Objective
Reproduce word for word the stretch of the records below from the line containing "Given: Open the widget settings gear" through the end of the records, leaving the pictures out of your copy.

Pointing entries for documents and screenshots
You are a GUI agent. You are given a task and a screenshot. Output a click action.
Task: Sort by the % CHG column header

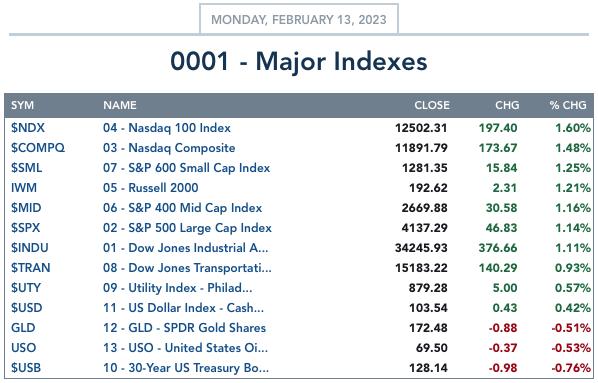click(x=568, y=105)
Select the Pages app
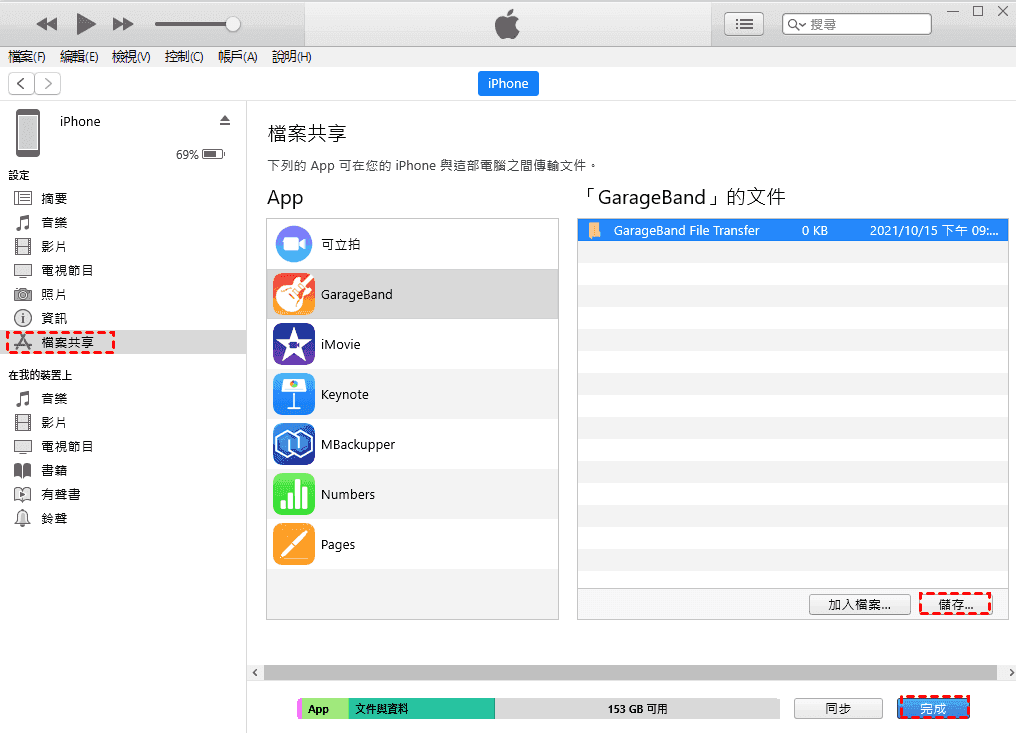 pyautogui.click(x=337, y=544)
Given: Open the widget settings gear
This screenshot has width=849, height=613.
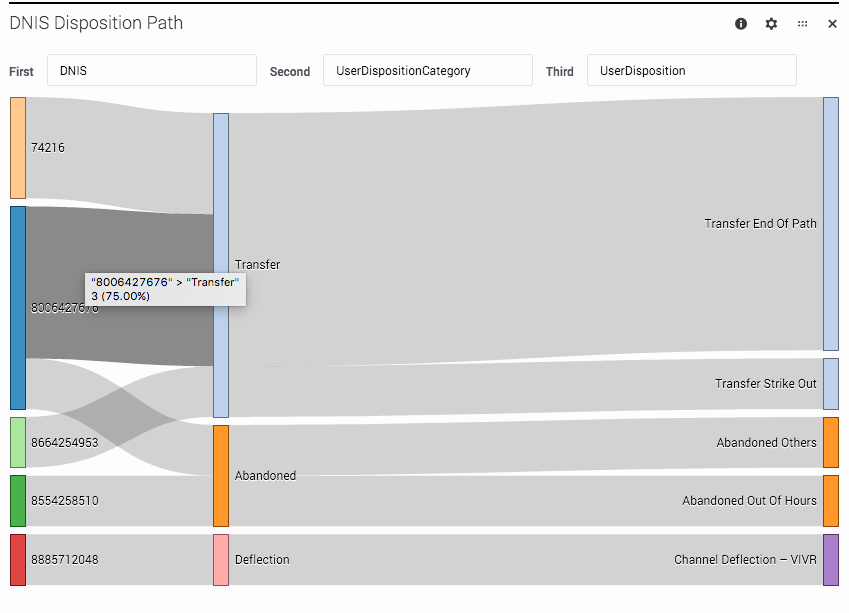Looking at the screenshot, I should [771, 23].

Solution for this exercise
Given: Open the widget settings gear
This screenshot has width=849, height=613.
Looking at the screenshot, I should [771, 23].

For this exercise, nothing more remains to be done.